TASKS TO COMPLETE:
A. From the Lords debate on Roman Catholic school grants, list the towns where the Roman Catholic schools that receive no grant are located.
B. Carry on the Lords debate on Roman Catholic school grants from the point where the text ends.

HL Deb 15 July 1919 vol 35 cc622-4

LORD SHEFFIELD had the following Notice on the Paper—

To call attention to the statement of Mr. Fisher, Minister for Education, that the rule requiring secondary schools in receipt of Government grants to have a majority of representative governors ruled out certain excellent Roman Catholic, schools, and to ask the Earl of Crawford whether it is correct, as shown in List 60 of Secondary Schools recognised by tile Board of Education, that there are forty-six Roman Catholic schools so recognised with 9,376 pupils on the roll, and that of these only three with 161 pupils receive no grant? Whether these three schools at Northampton, Berwick-on-Tweed, and Newcastle differ in their character from the numerous schools, either convent schools or managed by a religious order, which receive full grants, and whether, since forty-three such schools with 9,215 pupils on the roll have complied with the conditions of the Board of Education and are receiving grants under them, there is any reason to think that these conditions are unreasonable or excessive, and whether the excellent schools that are, according to Mr. Fisher, ruled out are the three schools mentioned in List 60, and if not, what is the number of schools with their pupils which have desired to receive grants but are excluded by the conditions, and why they have not applied to be enrolled among schools recognised by the Board of Education? And what steps the Board of Education will take, after allowing a majority of the governors to be Roman Catholic, to secure that the regulation freeing all teachers from tests on religious discrimination shall have its proper effect? And to move for a Return of the recognised Roman Catholic schools that have applied for grants and have been refused, or that have intimated that the existing conditions prevent them from applying.

The noble Lord said: My Lords, I beg to put the Question which stands in my name, and as the facts are sufficiently set out I need not repeat them. I will only express the hope that the noble Earl will be able to grant the Return for which I ask.

Moved, That there be laid before the House a Return of the recognised Roman Catholic schools that have applied for grants and have been refused, or that have intimated that the existing conditions prevent them front applying.—(Lord Sheffield.)

MATERIAL SUPPLIED:
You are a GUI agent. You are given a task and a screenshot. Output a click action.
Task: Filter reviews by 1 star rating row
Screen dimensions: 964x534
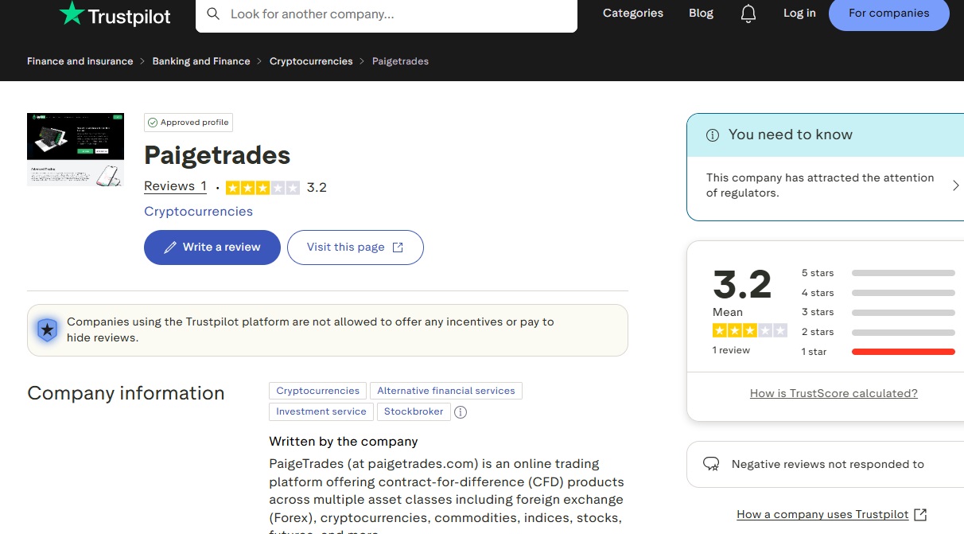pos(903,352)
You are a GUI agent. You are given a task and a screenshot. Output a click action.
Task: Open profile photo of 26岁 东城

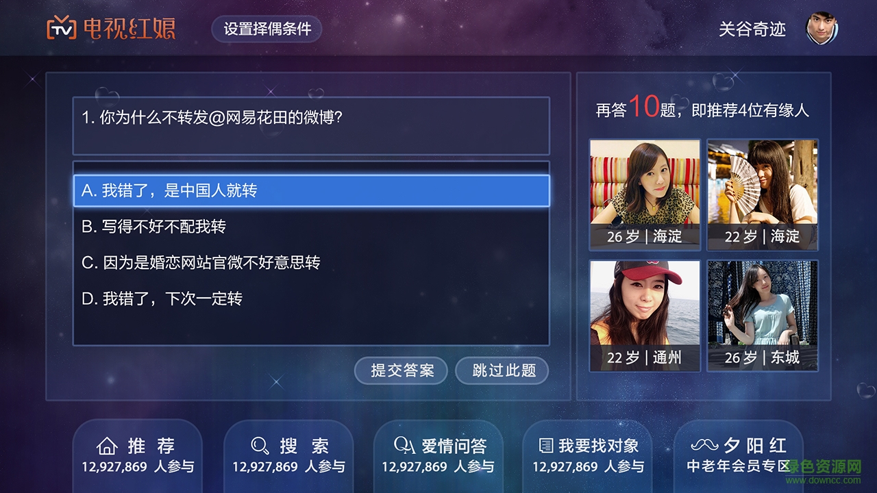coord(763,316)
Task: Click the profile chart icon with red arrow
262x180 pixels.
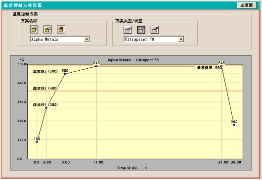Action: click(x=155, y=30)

ANSWERS BY TASK:
A.
Northampton
Berwick-on-Tweed
Newcastle

B.
My Lords: While I am afraid I cannot grant the Return for reasons which I will state, I think the reply, though somewhat technical in character, will fully satisfy the noble Lord. I wish in the first place to say that Mr. Fisher does not accept the reports of his interview with a deputation from the National Democratic Party in certain newspapers as complete or accurate. The number of Roman Catholic schools on List 60—that is the list of secondary schools recognised by the Board as efficient—is forty-seven, not forty-six as stated by the noble Lord, and the number of these which are also on the Grant List is forty-four. The three schools not in receipt of grants do not differ materially from the forty-four in the character of the education provided by them. The forty-four schools are divisible into three categories—(a) Five schools, which were already recognised for grants when the regulations of 1907 were introduced, and were retained on the grant list, but on the lower scale of payment because of their failure to comply with one or more of the conditions of full grant there laid down. Admission to this category from the first was confined to schools which were already in receipt of grant before 1907—


That is the lower grant?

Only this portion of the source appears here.